Stored records:
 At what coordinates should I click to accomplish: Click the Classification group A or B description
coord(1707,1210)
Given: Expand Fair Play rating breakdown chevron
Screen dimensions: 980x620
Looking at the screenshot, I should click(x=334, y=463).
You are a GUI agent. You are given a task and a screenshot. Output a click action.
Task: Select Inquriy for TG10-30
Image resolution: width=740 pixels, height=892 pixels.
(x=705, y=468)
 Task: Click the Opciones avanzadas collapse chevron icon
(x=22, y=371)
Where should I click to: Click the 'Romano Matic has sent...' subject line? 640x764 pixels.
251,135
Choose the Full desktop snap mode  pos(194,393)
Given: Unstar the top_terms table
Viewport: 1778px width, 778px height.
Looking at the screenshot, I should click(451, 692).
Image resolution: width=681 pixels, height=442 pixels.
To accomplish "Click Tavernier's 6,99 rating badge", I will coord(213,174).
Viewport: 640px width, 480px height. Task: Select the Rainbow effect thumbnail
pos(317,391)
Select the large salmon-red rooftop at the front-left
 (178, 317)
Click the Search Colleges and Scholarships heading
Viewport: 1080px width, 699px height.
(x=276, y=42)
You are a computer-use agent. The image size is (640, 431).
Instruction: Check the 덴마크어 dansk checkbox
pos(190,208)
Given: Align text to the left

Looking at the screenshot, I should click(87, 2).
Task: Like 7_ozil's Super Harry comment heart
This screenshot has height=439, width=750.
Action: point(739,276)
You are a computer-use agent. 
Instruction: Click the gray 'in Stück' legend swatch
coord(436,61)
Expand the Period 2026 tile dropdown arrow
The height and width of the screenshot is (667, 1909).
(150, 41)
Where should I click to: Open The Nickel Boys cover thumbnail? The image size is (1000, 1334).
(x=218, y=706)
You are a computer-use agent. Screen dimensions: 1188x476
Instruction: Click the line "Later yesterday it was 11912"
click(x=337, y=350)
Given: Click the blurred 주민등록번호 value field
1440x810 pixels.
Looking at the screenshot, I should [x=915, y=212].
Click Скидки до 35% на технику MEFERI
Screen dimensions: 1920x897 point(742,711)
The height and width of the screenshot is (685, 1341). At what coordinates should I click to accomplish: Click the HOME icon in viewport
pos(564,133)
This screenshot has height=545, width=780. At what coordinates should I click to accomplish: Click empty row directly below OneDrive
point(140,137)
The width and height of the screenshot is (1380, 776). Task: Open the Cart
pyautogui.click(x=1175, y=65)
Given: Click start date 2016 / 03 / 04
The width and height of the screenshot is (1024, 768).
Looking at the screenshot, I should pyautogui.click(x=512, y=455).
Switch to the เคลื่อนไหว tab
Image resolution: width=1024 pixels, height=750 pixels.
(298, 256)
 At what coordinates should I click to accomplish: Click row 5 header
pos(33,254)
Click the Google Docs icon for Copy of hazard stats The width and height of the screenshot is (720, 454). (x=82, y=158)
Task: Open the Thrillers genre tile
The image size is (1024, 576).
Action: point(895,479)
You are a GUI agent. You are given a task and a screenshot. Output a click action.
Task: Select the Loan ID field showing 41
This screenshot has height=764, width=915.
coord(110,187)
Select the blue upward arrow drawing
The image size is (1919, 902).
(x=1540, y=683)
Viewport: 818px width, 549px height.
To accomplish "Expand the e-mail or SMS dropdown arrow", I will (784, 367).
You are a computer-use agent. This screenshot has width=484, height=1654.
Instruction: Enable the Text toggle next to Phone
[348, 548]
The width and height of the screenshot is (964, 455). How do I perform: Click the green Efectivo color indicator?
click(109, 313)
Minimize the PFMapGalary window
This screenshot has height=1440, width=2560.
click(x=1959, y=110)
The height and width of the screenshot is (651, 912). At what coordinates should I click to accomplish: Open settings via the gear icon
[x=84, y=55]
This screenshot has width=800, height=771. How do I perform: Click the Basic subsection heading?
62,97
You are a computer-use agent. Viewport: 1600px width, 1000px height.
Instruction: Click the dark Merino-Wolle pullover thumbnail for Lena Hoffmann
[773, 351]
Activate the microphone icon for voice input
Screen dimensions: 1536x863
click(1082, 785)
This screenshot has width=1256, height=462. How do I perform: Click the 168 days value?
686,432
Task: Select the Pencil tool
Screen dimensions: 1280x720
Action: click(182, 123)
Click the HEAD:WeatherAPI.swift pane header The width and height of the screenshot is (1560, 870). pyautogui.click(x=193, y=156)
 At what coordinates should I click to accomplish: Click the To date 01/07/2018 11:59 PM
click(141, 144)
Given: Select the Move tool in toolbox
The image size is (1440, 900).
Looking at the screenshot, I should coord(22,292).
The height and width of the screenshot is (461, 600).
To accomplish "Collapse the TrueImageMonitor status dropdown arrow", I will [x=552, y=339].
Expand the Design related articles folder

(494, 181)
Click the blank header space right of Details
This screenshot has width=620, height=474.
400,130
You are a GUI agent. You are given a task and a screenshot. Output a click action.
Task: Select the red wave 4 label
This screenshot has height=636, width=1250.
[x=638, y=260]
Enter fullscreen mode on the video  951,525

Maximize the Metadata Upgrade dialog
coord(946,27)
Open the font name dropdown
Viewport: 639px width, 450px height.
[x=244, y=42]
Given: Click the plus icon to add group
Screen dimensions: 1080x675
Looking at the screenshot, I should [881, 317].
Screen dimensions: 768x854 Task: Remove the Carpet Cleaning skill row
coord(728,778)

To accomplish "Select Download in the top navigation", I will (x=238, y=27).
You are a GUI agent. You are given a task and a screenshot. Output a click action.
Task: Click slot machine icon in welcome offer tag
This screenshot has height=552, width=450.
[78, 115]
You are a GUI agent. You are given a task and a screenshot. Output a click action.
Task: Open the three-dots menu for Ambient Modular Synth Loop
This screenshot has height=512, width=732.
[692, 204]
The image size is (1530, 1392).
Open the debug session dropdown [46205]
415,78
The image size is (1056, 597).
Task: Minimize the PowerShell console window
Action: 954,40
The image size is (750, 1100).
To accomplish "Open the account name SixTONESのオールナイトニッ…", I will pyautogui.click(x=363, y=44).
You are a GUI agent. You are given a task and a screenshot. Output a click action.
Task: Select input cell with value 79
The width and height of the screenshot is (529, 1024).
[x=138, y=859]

Exercise brief:
Each line of the data is to be written out again exactly.

Response box:
 At what coordinates should I click to accomplish: Click the Classification group A or B description
coord(1707,1210)
Given: Expand Fair Play rating breakdown chevron
Screen dimensions: 980x620
Looking at the screenshot, I should click(x=334, y=463).
You are a GUI agent. You are given a task and a screenshot. Output a click action.
Task: Select Inquriy for TG10-30
Image resolution: width=740 pixels, height=892 pixels.
(x=705, y=468)
 Task: Click the Opciones avanzadas collapse chevron icon
(x=22, y=371)
Where should I click to: Click the 'Romano Matic has sent...' subject line? 640x764 pixels.
251,135
Choose the Full desktop snap mode  pos(194,393)
Given: Unstar the top_terms table
Viewport: 1778px width, 778px height.
Looking at the screenshot, I should click(451, 692).
Image resolution: width=681 pixels, height=442 pixels.
To accomplish "Click Tavernier's 6,99 rating badge", I will coord(213,174).
Viewport: 640px width, 480px height. Task: Select the Rainbow effect thumbnail
pos(317,391)
Select the large salmon-red rooftop at the front-left
 (178, 317)
Click the Search Colleges and Scholarships heading
Viewport: 1080px width, 699px height.
(x=276, y=42)
You are a computer-use agent. The image size is (640, 431).
Instruction: Check the 덴마크어 dansk checkbox
pos(190,208)
Given: Align text to the left

Looking at the screenshot, I should click(87, 2).
Task: Like 7_ozil's Super Harry comment heart
This screenshot has height=439, width=750.
Action: point(739,276)
You are a computer-use agent. 
Instruction: Click the gray 'in Stück' legend swatch
coord(436,61)
Expand the Period 2026 tile dropdown arrow
The height and width of the screenshot is (667, 1909).
(150, 41)
Where should I click to: Open The Nickel Boys cover thumbnail? The image size is (1000, 1334).
(x=218, y=706)
You are a computer-use agent. Screen dimensions: 1188x476
Instruction: Click the line "Later yesterday it was 11912"
click(x=337, y=350)
Given: Click the blurred 주민등록번호 value field
1440x810 pixels.
Looking at the screenshot, I should [x=915, y=212].
Click Скидки до 35% на технику MEFERI
Screen dimensions: 1920x897 point(742,711)
The height and width of the screenshot is (685, 1341). At what coordinates should I click to accomplish: Click the HOME icon in viewport
pos(564,133)
This screenshot has height=545, width=780. At what coordinates should I click to accomplish: Click empty row directly below OneDrive
point(140,137)
The width and height of the screenshot is (1380, 776). Task: Open the Cart
pyautogui.click(x=1175, y=65)
Given: Click start date 2016 / 03 / 04
The width and height of the screenshot is (1024, 768).
Looking at the screenshot, I should pyautogui.click(x=512, y=455).
Switch to the เคลื่อนไหว tab
Image resolution: width=1024 pixels, height=750 pixels.
(298, 256)
 At what coordinates should I click to accomplish: Click row 5 header
pos(33,254)
Click the Google Docs icon for Copy of hazard stats The width and height of the screenshot is (720, 454). (x=82, y=158)
Task: Open the Thrillers genre tile
The image size is (1024, 576).
Action: point(895,479)
You are a GUI agent. You are given a task and a screenshot. Output a click action.
Task: Select the Loan ID field showing 41
This screenshot has height=764, width=915.
coord(110,187)
Select the blue upward arrow drawing
The image size is (1919, 902).
(x=1540, y=683)
Viewport: 818px width, 549px height.
To accomplish "Expand the e-mail or SMS dropdown arrow", I will (784, 367).
You are a computer-use agent. This screenshot has width=484, height=1654.
Instruction: Enable the Text toggle next to Phone
[348, 548]
The width and height of the screenshot is (964, 455). How do I perform: Click the green Efectivo color indicator?
click(109, 313)
Minimize the PFMapGalary window
This screenshot has height=1440, width=2560.
click(x=1959, y=110)
The height and width of the screenshot is (651, 912). At what coordinates should I click to accomplish: Open settings via the gear icon
[x=84, y=55]
This screenshot has width=800, height=771. How do I perform: Click the Basic subsection heading?
62,97
You are a computer-use agent. Viewport: 1600px width, 1000px height.
Instruction: Click the dark Merino-Wolle pullover thumbnail for Lena Hoffmann
[773, 351]
Activate the microphone icon for voice input
Screen dimensions: 1536x863
click(1082, 785)
This screenshot has width=1256, height=462. How do I perform: Click the 168 days value?
686,432
Task: Select the Pencil tool
Screen dimensions: 1280x720
Action: click(182, 123)
Click the HEAD:WeatherAPI.swift pane header The width and height of the screenshot is (1560, 870). pyautogui.click(x=193, y=156)
 At what coordinates should I click to accomplish: Click the To date 01/07/2018 11:59 PM
click(141, 144)
Given: Select the Move tool in toolbox
The image size is (1440, 900).
Looking at the screenshot, I should coord(22,292).
The height and width of the screenshot is (461, 600).
To accomplish "Collapse the TrueImageMonitor status dropdown arrow", I will [x=552, y=339].
Expand the Design related articles folder

(494, 181)
Click the blank header space right of Details
This screenshot has width=620, height=474.
400,130
You are a GUI agent. You are given a task and a screenshot. Output a click action.
Task: Select the red wave 4 label
This screenshot has height=636, width=1250.
[x=638, y=260]
Enter fullscreen mode on the video  951,525

Maximize the Metadata Upgrade dialog
coord(946,27)
Open the font name dropdown
Viewport: 639px width, 450px height.
[x=244, y=42]
Given: Click the plus icon to add group
Screen dimensions: 1080x675
Looking at the screenshot, I should [881, 317].
Screen dimensions: 768x854 Task: Remove the Carpet Cleaning skill row
coord(728,778)

To accomplish "Select Download in the top navigation", I will (x=238, y=27).
You are a GUI agent. You are given a task and a screenshot. Output a click action.
Task: Click slot machine icon in welcome offer tag
This screenshot has height=552, width=450.
[78, 115]
You are a GUI agent. You are given a task and a screenshot. Output a click action.
Task: Open the three-dots menu for Ambient Modular Synth Loop
This screenshot has height=512, width=732.
[692, 204]
The image size is (1530, 1392).
Open the debug session dropdown [46205]
415,78
The image size is (1056, 597).
Task: Minimize the PowerShell console window
Action: 954,40
The image size is (750, 1100).
To accomplish "Open the account name SixTONESのオールナイトニッ…", I will pyautogui.click(x=363, y=44).
You are a GUI agent. You are given a task and a screenshot. Output a click action.
Task: Select input cell with value 79
The width and height of the screenshot is (529, 1024).
[x=138, y=859]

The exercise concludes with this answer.